=== Extract to read ===
+++
Dr. Carl White Explores How Obesity Is Connected to Changes in Arteriolar Function

An Investigator in the Center for Cancer Cell Biology, Immunology and Infection is homing in on the cellular and molecular mechanisms of obesity.

The United States leads developed nations in obesity with the rate of disease at 40 percent for adults and nearly 20 percent for children and adolescents, according to the Centers for Disease Control. Medical care costs for the many chronic conditions associated with obesity, including Type 2 diabetes, high blood pressure, cardiovascular disease and cancer, were estimated at $147 billion in 2008 dollars. The CDC adds to that estimate annual losses of productivity between $3 billion and $6 billion.

While the nation searches for prevention, treatment and policy solutions to the public health crisis, RFU Associate Professor of Physiology and Biophysics Carl White, PhD, is searching at the molecular level to discover how obesity, and the chronic inflammation it unleashes, may strangle the body’s smallest blood vessels, causing a cascade of serious health issues.

“I’m always struck that one of the first pathological manifestations of obesity is dysfunction in tiny blood vessels — the arterioles of the microvasculature,” Dr. White said. “This can be seen in obese children, well before we see any other of the more familiar pathological signs of disease like insulin resistance or hypertension. Right up front, we see a change in how small blood vessels function. So our big question is: How is obesity connected to changes in arteriolar function?

“Once we understand the mechanisms involved in how obesity makes us sick, we will be in a better position to target, manage, mitigate or reverse diseases at different stages in the process.”

Dr. White’s research team, which relies on the expertise of co-investigator Assistant Professor Joseph Reynolds, PhD, an immunologist, is focusing on the layer of fat tissue that shrouds most blood vessels in the body, with the exception of the brain. Called perivascular adipose tissue (PVAT), the fat was initially thought to act like padding to support and protect arteries. But a new understanding has developed over the past decade.

“We now know that there are signals coming out of this fat and going into the vessel to help it maintain its function,” Dr. White said. “In obesity, there are changes in the fat, so maybe something’s going on within the PVAT that is contributing to this microvascular dysfunction that we see so early on.”

Cells of the innate immune system called macrophages accumulate in the PVAT during obesity, recruited through chemotaxis, a process Dr. White likens to “following a chemical trail of breadcrumbs.” The cells sense and move toward signals released from adipocytes. Dr. White’s mentee, MD/PhD candidate Adriana Fresquez, developed a microscopy technique that captures macrophages undergoing chemotaxis.

“See these three little guys crawling, reaching out — extending what looks like tentacles and kind of feeling around,” Dr. White narrates a snippet of video. “They’re sampling the environment as they move to where they’re needed. And with obesity, when they get to where they’re going, they have their work cut out for them. They need to mop up free fatty acids and debris from dead and dying adipocytes. But we don’t know if they ever finish, because the problem is always there. It’s never resolved. And that contributes to the chronic inflammatory response we see in obesity.”

Dr. White postulates that it is these “cleanup” macrophages that change the function of the microvasculature. He points to an in vivo image of a constricted arteriole.

“They’re impairing the ability to dilate,” he said. “The arterioles are constantly constricted. They don’t relax. And that ability to relax is very important for normal functioning.”
+++
=== Exercise requirements ===
a: In the obesity article, who developed the microscopy technique that captures macrophages undergoing chemotaxis?
b: Write out the part of the obesity article starting with "The United States" and going on through "serious health issues.".
The lines further down the page have no connection to the obesity article.

=== Dataset excerpts ===
+++
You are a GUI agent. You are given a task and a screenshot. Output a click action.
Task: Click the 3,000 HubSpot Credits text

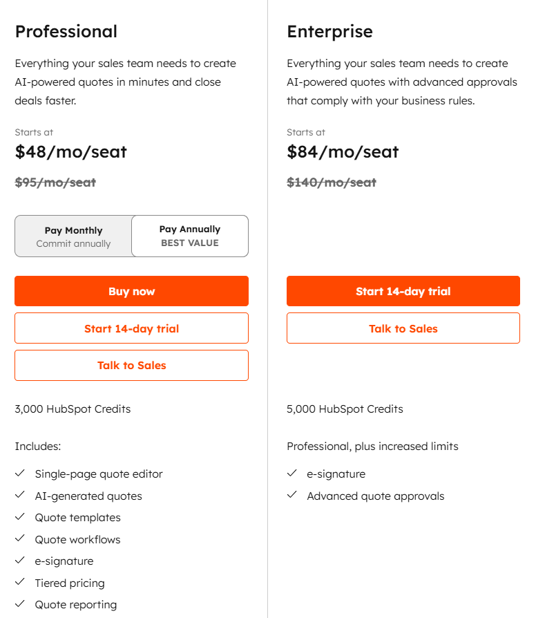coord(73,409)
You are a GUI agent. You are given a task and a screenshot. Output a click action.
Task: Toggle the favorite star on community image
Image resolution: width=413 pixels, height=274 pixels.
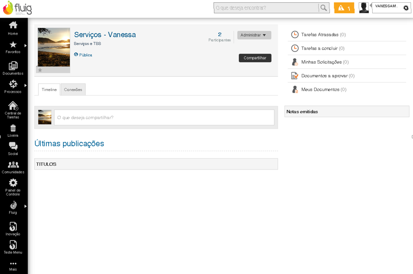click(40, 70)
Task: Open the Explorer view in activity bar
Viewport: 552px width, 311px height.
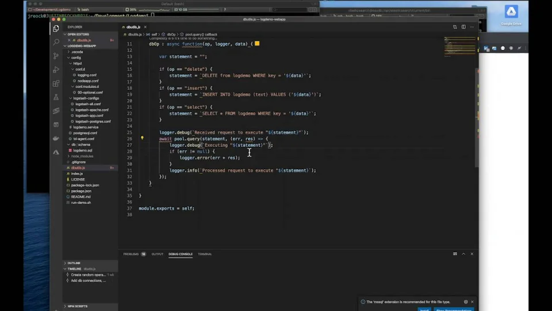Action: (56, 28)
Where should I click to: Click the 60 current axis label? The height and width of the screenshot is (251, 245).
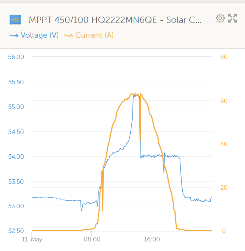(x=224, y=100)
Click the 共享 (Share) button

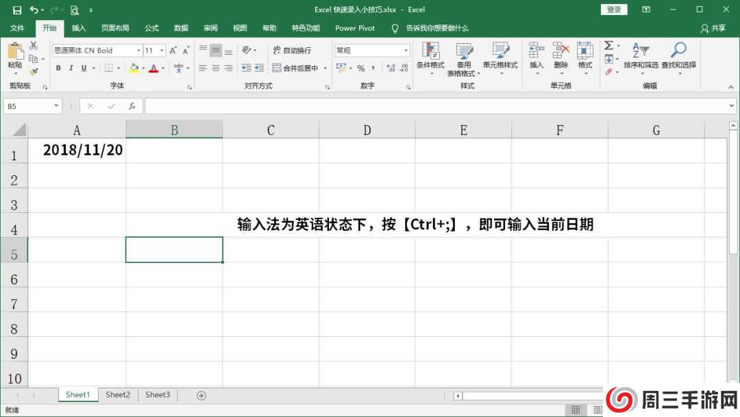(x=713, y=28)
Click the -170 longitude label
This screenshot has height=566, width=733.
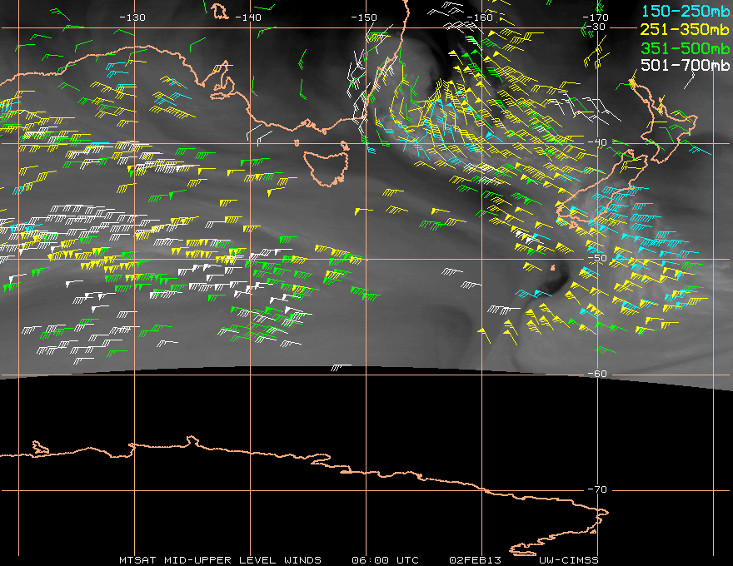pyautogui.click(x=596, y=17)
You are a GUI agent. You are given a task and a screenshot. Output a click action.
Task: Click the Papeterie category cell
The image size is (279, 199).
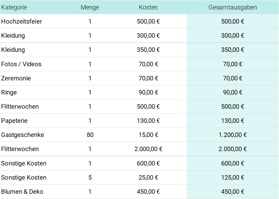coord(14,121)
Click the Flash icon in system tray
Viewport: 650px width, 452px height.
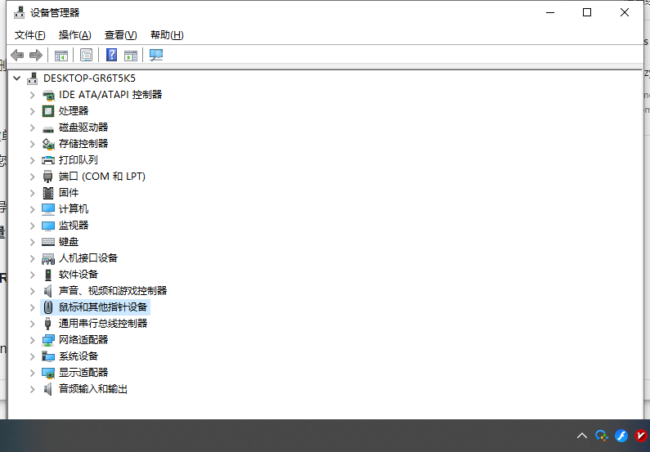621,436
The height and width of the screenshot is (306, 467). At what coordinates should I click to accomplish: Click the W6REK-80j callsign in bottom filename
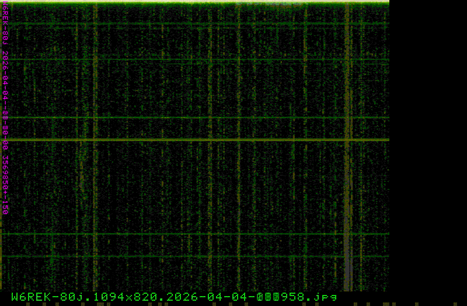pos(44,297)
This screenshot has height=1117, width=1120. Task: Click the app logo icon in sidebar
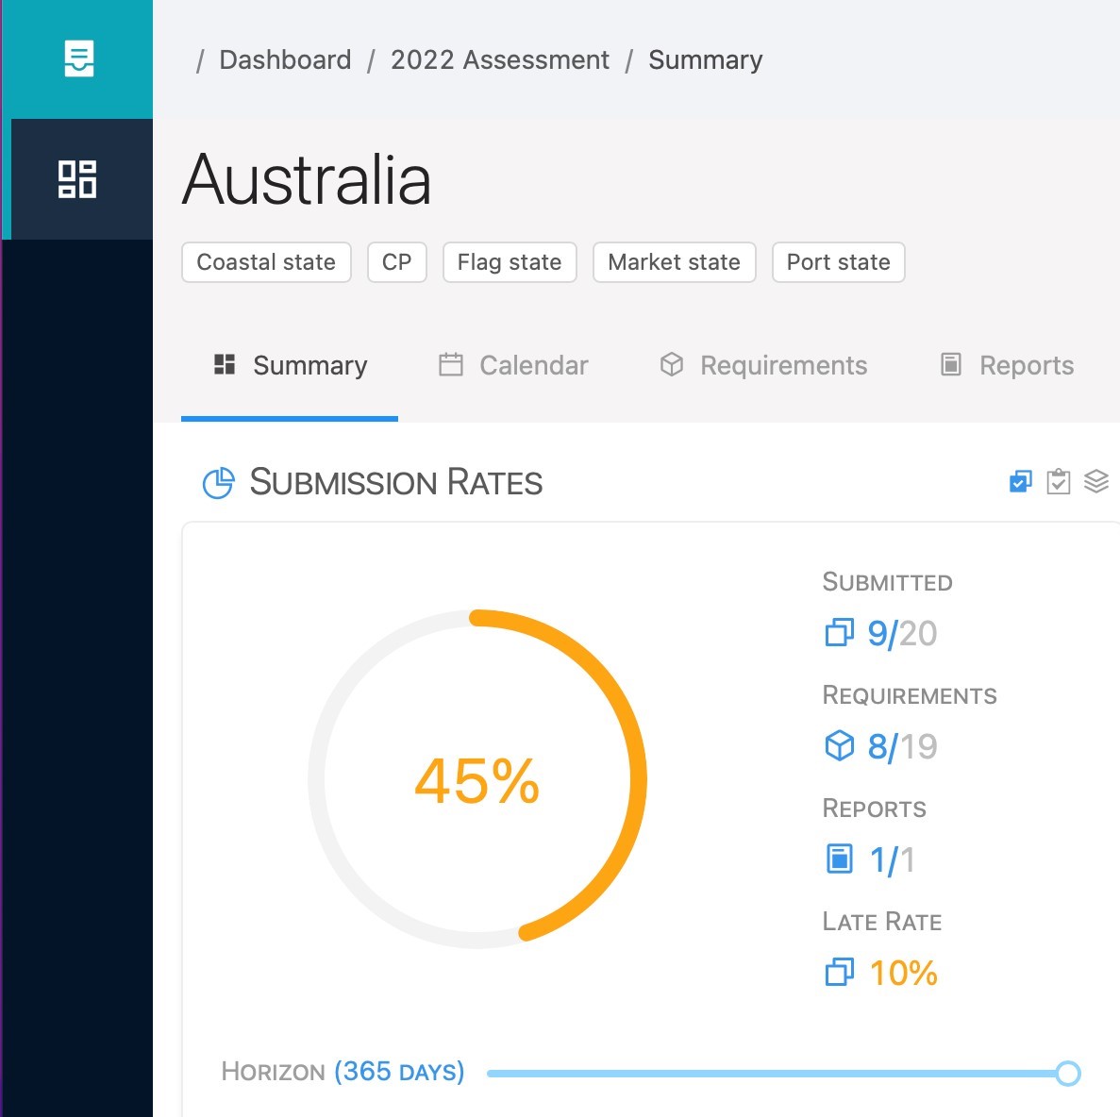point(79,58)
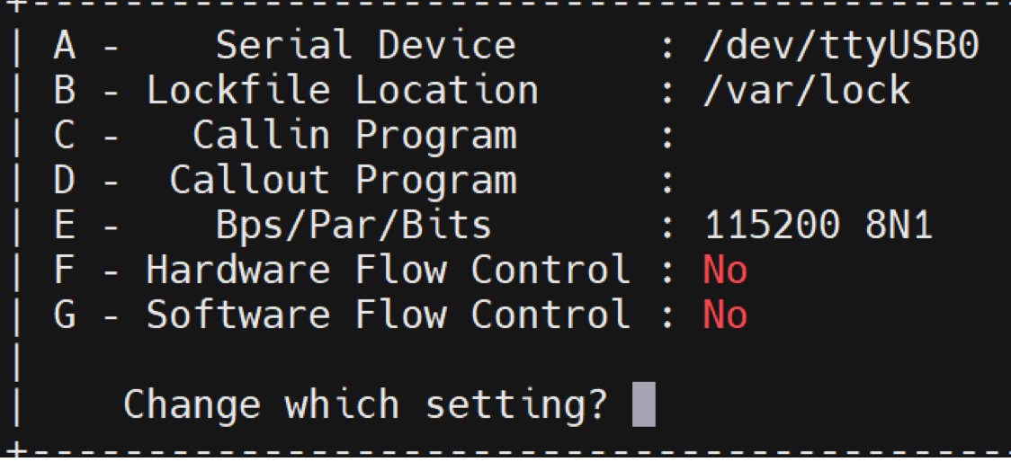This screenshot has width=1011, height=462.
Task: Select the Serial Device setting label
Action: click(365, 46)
+++
=== Completed exercise ===
a: Dr. White's mentee, MD/PhD candidate Adriana Fresquez.

b:
The United States leads developed nations in obesity with the rate of disease at 40 percent for adults and nearly 20 percent for children and adolescents, according to the Centers for Disease Control. Medical care costs for the many chronic conditions associated with obesity, including Type 2 diabetes, high blood pressure, cardiovascular disease and cancer, were estimated at $147 billion in 2008 dollars. The CDC adds to that estimate annual losses of productivity between $3 billion and $6 billion.

While the nation searches for prevention, treatment and policy solutions to the public health crisis, RFU Associate Professor of Physiology and Biophysics Carl White, PhD, is searching at the molecular level to discover how obesity, and the chronic inflammation it unleashes, may strangle the body’s smallest blood vessels, causing a cascade of serious health issues.